++++ Record set ++++
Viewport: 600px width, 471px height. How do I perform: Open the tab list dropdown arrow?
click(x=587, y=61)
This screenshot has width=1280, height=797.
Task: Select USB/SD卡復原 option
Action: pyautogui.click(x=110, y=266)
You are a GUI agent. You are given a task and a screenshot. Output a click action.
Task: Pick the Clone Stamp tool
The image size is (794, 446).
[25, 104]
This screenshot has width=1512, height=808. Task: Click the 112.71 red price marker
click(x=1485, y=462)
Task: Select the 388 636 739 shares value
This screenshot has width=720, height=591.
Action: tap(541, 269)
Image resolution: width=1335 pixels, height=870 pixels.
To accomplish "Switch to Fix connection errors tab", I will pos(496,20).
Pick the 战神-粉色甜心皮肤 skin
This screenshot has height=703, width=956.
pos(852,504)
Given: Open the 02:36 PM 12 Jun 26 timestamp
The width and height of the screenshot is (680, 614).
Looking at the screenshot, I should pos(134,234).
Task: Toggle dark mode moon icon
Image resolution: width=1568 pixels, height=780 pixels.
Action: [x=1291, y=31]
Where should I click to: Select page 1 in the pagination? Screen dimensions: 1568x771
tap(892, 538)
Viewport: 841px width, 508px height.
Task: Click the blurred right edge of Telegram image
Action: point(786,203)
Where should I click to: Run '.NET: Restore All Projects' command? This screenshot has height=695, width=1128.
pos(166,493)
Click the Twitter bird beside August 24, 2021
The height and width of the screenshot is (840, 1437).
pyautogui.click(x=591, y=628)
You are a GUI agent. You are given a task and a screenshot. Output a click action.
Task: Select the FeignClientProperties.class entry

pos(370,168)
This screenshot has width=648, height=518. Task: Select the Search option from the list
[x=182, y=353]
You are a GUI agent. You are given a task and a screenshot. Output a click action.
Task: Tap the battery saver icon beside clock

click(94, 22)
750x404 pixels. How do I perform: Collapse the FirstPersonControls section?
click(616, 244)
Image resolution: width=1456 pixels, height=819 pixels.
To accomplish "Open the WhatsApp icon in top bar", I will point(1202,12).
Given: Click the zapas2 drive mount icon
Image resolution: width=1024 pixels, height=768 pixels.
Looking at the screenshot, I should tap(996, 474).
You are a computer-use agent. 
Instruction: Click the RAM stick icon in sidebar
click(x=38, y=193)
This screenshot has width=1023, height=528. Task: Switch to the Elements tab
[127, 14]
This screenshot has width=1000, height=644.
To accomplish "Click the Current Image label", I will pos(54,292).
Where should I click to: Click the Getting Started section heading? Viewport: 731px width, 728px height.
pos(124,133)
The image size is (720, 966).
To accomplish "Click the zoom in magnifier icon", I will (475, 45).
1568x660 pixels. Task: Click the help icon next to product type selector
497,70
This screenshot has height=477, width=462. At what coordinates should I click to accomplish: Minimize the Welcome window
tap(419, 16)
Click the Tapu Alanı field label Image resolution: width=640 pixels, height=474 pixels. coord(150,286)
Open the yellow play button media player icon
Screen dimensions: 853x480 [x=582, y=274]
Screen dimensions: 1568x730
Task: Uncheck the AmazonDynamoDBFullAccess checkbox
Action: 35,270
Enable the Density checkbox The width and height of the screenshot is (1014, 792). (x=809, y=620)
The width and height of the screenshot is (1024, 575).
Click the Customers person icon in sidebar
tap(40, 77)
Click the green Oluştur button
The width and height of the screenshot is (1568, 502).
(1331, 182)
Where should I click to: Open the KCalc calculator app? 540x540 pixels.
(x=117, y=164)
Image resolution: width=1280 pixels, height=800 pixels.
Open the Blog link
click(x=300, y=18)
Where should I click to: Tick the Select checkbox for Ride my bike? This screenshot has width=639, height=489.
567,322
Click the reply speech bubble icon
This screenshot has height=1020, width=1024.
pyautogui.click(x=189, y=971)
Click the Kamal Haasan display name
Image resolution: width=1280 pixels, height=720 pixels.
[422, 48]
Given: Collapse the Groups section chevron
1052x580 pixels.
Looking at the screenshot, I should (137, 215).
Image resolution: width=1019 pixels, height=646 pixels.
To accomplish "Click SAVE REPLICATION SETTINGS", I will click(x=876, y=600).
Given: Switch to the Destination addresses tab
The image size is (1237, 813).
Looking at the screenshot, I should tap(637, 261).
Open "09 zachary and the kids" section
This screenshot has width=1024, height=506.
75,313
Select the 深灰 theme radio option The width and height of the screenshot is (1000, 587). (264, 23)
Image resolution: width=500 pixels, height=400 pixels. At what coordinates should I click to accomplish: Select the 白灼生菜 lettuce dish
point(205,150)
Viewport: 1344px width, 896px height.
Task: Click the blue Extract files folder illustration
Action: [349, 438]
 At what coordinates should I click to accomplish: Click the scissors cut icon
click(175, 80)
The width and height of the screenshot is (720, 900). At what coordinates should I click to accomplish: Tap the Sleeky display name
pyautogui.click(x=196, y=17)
++++
◆ **Problem details**: Which lines of the data include the string "Pick"? Copy each of them.

◆ **Result of the task**:
Task: Pick the Clone Stamp tool
Pick the 战神-粉色甜心皮肤 skin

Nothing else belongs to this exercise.